• Problem statement: What you output must match the entries exactly, apart from the pictures, which are left out.

• Exercise data:
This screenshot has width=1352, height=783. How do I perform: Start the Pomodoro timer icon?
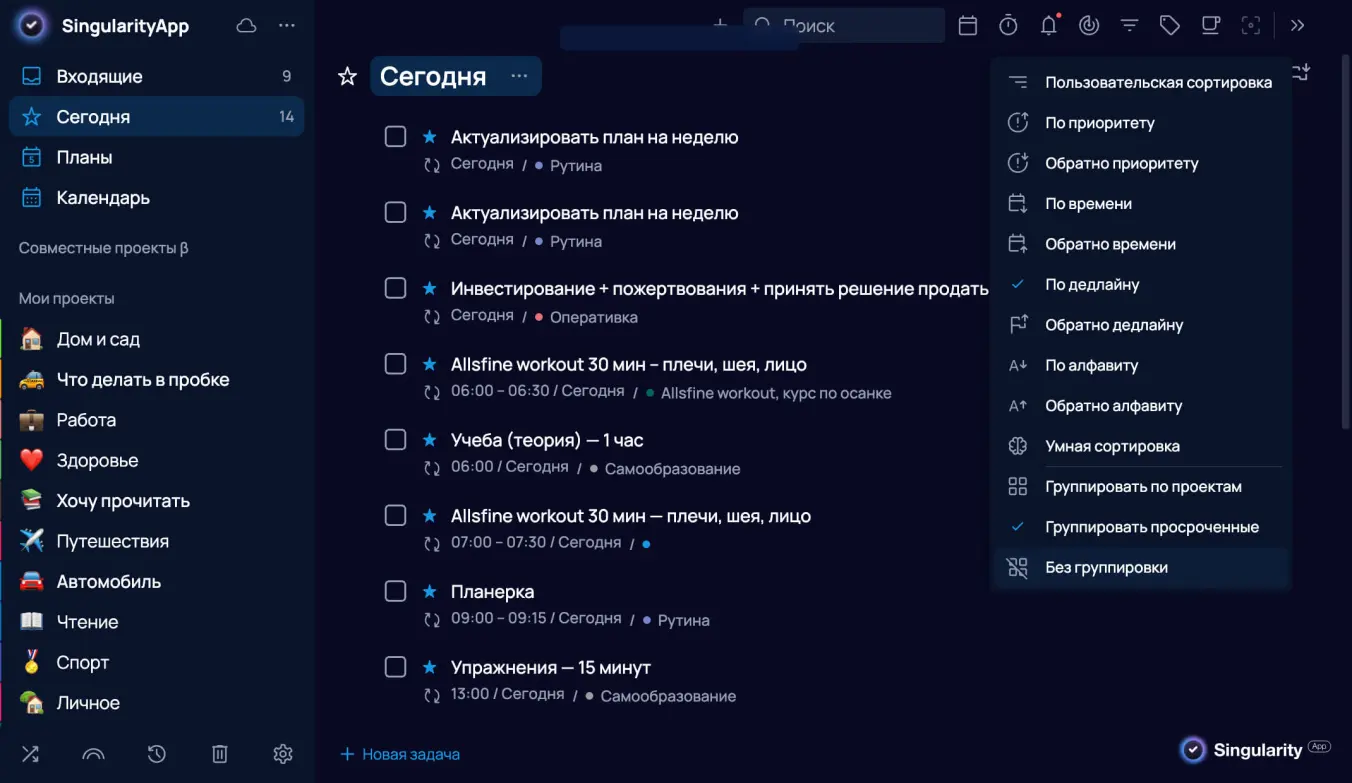[1008, 25]
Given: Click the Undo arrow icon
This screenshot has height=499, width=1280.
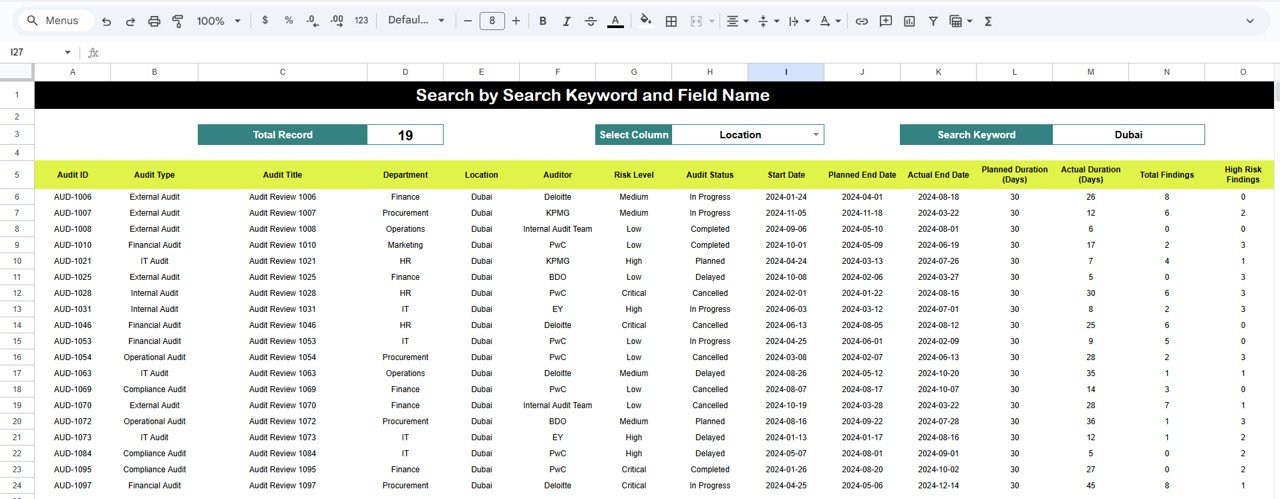Looking at the screenshot, I should (105, 21).
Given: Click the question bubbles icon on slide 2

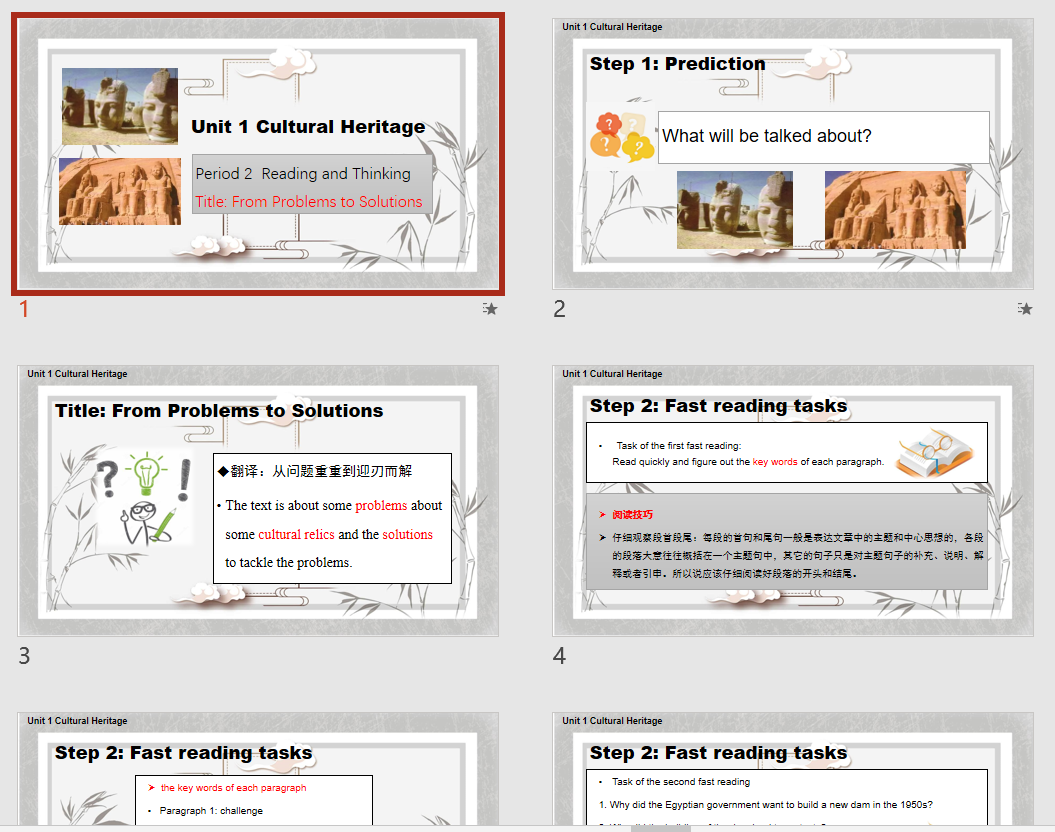Looking at the screenshot, I should click(621, 138).
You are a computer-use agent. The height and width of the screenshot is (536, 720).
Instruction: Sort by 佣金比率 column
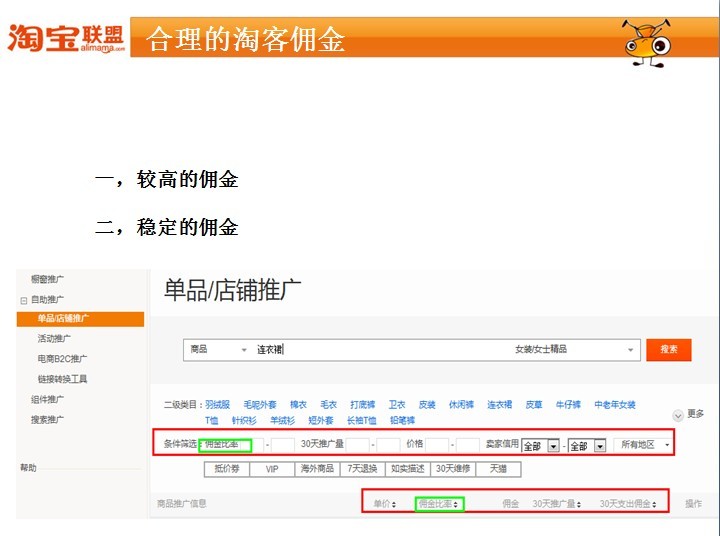[438, 504]
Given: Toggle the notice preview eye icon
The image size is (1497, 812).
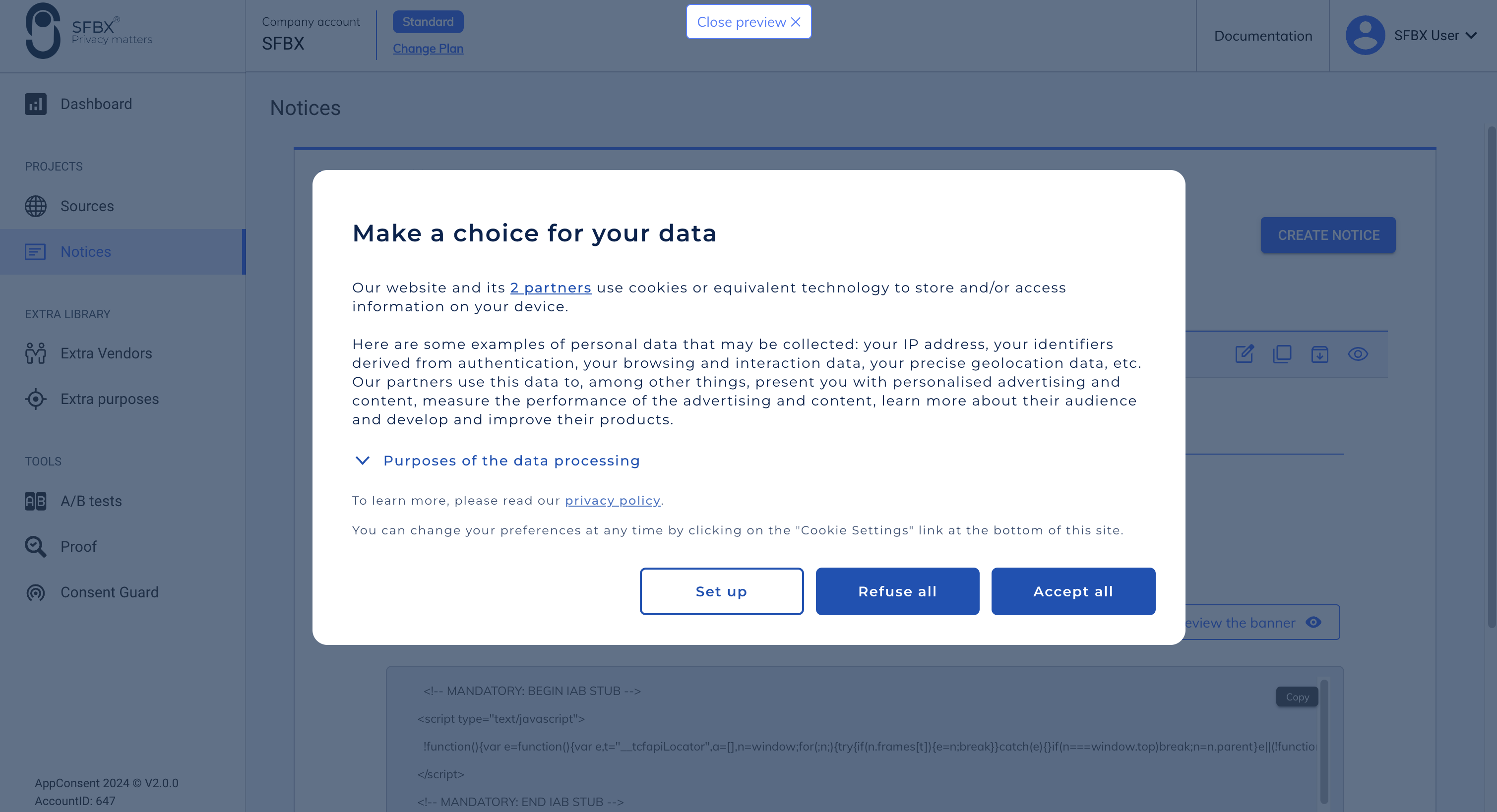Looking at the screenshot, I should point(1358,354).
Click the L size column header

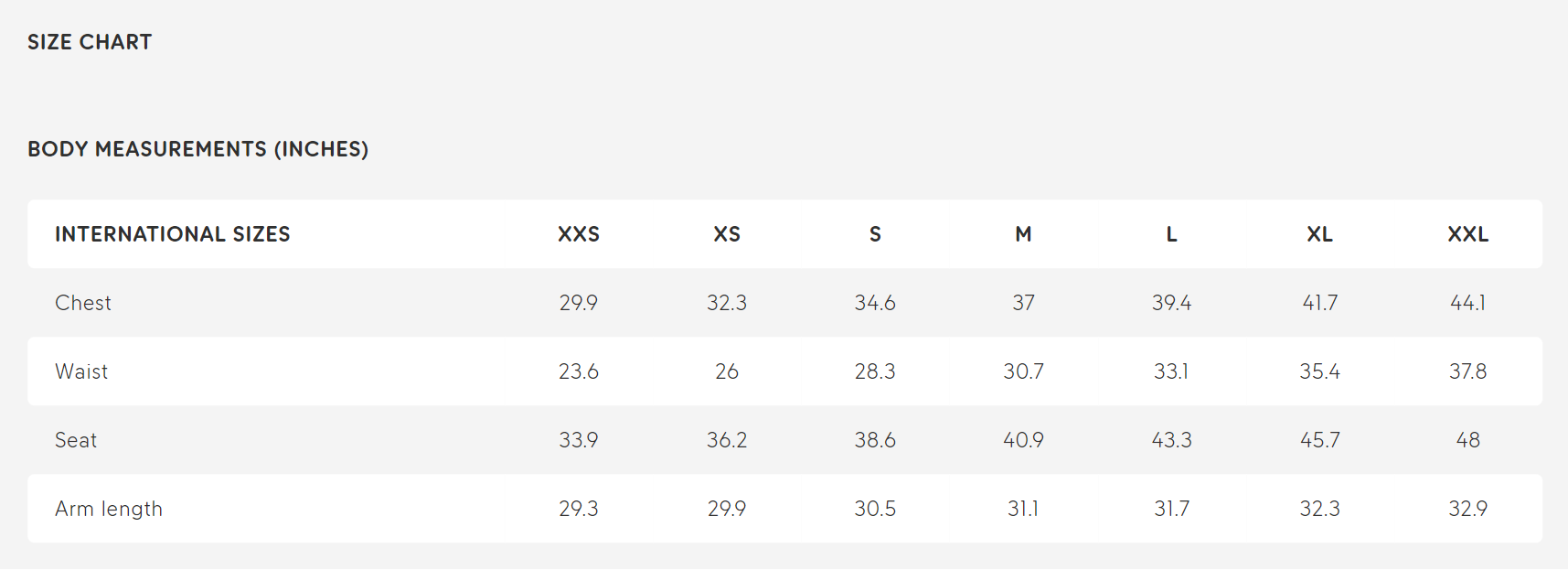[1171, 234]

• Output for this task:
This screenshot has width=1352, height=783. How do I perform: Start the Pomodoro timer icon?
[1008, 25]
Given: Click the Undo arrow icon
This screenshot has height=499, width=1280.
Looking at the screenshot, I should (105, 21).
Given: Click the question bubbles icon on slide 2

Looking at the screenshot, I should click(621, 138).
You are a computer-use agent. The height and width of the screenshot is (536, 720).
Instruction: Sort by 佣金比率 column
[438, 504]
Given: Toggle the notice preview eye icon
The image size is (1497, 812).
Looking at the screenshot, I should point(1358,354).
Click the L size column header

[1171, 234]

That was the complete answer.